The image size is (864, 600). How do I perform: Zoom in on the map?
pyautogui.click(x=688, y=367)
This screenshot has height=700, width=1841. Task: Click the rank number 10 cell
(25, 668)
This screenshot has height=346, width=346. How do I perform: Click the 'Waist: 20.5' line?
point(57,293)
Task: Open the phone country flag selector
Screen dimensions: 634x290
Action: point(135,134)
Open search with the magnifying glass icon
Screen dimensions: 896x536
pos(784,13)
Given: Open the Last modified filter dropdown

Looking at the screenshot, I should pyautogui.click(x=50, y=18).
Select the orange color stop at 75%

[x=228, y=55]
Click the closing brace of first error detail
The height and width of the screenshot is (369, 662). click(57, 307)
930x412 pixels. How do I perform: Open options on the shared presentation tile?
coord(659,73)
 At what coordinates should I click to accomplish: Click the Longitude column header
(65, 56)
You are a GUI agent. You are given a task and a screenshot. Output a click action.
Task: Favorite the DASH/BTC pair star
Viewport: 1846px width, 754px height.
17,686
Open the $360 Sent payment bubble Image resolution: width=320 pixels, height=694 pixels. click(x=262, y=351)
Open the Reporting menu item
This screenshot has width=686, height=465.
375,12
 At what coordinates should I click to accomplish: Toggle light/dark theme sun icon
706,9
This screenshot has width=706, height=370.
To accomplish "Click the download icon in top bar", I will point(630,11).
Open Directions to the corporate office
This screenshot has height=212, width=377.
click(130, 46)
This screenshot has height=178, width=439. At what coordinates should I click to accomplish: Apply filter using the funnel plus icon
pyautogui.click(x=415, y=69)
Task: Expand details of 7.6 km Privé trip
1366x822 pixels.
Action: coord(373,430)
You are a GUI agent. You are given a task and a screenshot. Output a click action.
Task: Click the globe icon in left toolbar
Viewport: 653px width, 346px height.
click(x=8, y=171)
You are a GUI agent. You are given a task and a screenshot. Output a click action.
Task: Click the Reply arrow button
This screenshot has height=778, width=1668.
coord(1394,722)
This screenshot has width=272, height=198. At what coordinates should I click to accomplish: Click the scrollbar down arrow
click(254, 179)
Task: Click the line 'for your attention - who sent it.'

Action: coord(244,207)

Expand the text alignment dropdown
......
• [Work instructions]: Which of the lines in the data hold the string "Expand"? Report each of them by copying it.

• [Answer to the problem]:
Task: Expand details of 7.6 km Privé trip
Expand the text alignment dropdown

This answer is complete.